= EXERCISE DIRECTIONS =
Needed from the data below: every line from the one with "Family (184, 1647)" up to and including the one with "48x60 (1125, 637)", repeated exactly and with nothing else.

(Dataset excerpts)
━━━━━━━━━━━━━━━━━━━━
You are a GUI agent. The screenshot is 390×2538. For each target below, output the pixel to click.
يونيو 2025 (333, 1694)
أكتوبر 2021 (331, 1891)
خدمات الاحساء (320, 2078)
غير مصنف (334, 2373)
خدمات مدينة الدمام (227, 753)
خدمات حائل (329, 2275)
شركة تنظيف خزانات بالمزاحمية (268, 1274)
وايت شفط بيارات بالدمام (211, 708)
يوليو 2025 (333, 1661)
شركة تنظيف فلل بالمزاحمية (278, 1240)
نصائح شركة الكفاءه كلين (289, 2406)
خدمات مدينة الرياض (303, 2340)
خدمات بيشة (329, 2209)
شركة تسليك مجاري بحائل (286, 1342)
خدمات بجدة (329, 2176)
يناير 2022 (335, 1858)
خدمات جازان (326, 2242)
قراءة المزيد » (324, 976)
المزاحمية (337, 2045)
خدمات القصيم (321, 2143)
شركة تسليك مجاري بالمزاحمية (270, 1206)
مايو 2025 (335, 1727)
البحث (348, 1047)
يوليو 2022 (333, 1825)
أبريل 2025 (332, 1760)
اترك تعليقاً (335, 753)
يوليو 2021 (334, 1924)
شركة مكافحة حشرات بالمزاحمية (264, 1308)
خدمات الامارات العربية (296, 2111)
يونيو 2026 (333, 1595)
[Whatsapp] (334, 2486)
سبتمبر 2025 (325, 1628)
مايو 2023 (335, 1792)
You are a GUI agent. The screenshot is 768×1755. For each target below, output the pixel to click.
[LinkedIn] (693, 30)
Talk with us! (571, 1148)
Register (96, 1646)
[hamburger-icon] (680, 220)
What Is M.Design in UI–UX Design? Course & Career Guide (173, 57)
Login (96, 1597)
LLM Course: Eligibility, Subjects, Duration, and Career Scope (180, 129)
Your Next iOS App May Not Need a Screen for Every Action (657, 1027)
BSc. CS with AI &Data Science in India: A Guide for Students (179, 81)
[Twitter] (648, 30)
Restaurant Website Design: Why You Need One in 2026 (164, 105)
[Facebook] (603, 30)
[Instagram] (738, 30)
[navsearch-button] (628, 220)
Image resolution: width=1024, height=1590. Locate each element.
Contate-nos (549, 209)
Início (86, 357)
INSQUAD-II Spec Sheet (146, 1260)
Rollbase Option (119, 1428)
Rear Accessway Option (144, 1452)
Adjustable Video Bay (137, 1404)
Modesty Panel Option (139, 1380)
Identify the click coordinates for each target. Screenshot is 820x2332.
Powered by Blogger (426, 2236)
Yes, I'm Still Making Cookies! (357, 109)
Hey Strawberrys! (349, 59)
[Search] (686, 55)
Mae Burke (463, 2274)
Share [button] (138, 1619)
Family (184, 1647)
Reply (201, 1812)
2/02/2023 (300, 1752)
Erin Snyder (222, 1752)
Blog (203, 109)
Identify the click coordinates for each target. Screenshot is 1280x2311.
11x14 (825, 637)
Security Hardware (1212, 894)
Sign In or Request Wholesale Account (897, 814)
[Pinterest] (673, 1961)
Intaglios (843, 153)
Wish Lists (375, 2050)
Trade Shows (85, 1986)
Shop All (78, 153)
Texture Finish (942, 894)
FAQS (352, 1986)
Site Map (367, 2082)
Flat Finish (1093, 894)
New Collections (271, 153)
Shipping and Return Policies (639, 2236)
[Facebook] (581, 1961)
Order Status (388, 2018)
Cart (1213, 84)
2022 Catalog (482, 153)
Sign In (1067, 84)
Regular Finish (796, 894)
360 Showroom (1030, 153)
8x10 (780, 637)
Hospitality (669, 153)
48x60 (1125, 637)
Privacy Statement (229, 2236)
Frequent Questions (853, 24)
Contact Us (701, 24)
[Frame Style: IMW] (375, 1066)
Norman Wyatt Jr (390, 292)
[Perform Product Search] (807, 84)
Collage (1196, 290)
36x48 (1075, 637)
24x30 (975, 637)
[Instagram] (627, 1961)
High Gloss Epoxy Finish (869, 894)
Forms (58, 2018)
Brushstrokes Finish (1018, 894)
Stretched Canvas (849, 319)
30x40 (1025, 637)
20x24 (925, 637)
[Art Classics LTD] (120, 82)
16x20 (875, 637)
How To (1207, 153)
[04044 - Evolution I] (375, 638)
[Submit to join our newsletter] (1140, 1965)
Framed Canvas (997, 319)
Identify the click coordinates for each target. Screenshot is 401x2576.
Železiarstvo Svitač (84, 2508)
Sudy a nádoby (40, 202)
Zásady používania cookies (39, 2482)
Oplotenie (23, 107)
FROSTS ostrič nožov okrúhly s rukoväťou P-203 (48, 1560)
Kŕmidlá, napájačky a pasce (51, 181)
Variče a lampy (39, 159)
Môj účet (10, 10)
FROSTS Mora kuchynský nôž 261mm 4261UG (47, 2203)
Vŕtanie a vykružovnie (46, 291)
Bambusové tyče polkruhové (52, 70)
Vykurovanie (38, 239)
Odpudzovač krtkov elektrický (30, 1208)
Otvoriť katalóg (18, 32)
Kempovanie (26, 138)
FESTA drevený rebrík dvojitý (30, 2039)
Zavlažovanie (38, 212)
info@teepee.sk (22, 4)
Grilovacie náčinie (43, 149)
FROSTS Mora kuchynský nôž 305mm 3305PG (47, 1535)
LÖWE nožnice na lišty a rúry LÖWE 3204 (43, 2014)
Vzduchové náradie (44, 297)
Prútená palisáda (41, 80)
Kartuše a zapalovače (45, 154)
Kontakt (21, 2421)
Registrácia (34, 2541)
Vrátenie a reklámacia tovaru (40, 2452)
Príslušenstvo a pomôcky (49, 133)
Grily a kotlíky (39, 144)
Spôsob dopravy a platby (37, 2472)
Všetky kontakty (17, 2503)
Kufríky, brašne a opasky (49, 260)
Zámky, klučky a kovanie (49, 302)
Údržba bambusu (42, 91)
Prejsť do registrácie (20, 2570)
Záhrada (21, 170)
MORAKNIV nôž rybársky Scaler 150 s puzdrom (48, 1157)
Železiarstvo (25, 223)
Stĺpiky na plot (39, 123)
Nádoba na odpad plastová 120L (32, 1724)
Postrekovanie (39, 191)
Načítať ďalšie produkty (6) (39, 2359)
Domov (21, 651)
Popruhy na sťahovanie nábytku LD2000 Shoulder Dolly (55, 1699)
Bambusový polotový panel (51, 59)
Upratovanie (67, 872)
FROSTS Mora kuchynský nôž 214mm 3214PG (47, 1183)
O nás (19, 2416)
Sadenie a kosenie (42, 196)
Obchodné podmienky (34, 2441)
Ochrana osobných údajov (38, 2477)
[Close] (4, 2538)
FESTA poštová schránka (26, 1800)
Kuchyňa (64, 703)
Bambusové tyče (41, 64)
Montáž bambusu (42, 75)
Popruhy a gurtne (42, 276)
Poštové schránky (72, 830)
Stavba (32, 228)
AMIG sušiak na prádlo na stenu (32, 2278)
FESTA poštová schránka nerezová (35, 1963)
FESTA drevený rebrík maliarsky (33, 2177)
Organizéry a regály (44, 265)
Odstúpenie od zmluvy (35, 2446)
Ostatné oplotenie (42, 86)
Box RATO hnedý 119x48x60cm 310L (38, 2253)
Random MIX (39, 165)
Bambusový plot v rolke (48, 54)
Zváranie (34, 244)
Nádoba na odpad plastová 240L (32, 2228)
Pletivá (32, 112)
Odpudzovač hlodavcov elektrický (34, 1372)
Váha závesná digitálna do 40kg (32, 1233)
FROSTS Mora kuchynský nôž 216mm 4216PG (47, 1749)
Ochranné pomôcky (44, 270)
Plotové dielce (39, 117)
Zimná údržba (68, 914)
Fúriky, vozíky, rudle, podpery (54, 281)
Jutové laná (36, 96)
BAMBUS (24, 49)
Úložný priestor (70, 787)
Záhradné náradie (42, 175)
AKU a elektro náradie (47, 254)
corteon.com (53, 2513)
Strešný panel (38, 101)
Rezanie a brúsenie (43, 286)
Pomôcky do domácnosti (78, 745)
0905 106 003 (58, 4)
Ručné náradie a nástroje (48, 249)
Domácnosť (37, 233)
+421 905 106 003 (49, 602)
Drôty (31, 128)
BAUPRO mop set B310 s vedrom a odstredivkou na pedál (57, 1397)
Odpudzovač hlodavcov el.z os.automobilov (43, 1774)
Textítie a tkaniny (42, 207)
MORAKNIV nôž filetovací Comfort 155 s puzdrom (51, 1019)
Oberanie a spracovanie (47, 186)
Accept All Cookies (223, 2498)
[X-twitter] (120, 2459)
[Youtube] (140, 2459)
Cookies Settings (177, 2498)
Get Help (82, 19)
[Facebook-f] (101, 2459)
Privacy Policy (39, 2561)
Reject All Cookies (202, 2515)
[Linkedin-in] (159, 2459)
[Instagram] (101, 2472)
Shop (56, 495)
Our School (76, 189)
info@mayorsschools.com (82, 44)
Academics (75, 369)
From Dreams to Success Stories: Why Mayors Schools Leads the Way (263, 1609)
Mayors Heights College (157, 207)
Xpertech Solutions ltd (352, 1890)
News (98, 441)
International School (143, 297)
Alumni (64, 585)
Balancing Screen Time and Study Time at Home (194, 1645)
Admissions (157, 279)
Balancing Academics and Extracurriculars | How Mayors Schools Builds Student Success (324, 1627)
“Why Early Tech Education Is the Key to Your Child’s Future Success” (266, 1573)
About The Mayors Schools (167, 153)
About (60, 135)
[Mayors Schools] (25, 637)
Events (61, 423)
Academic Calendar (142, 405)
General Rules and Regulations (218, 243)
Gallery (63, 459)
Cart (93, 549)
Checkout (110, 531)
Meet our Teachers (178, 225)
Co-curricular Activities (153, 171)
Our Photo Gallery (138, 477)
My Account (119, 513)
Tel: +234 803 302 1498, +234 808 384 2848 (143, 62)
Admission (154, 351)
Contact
━━━━━━━━━━━━━━━━━━━━
= OUTPUT OF THE TASK =
Family (184, 1647)
Reply (201, 1812)
2/02/2023 (300, 1752)
Erin Snyder (222, 1752)
Blog (203, 109)
Identify the click coordinates for each target. Screenshot is 1280x2311.
11x14 (825, 637)
Security Hardware (1212, 894)
Sign In or Request Wholesale Account (897, 814)
[Pinterest] (673, 1961)
Intaglios (843, 153)
Wish Lists (375, 2050)
Trade Shows (85, 1986)
Shop All (78, 153)
Texture Finish (942, 894)
FAQS (352, 1986)
Site Map (367, 2082)
Flat Finish (1093, 894)
New Collections (271, 153)
Shipping and Return Policies (639, 2236)
[Facebook] (581, 1961)
Order Status (388, 2018)
Cart (1213, 84)
2022 Catalog (482, 153)
Sign In (1067, 84)
Regular Finish (796, 894)
360 Showroom (1030, 153)
8x10 (780, 637)
Hospitality (669, 153)
48x60 (1125, 637)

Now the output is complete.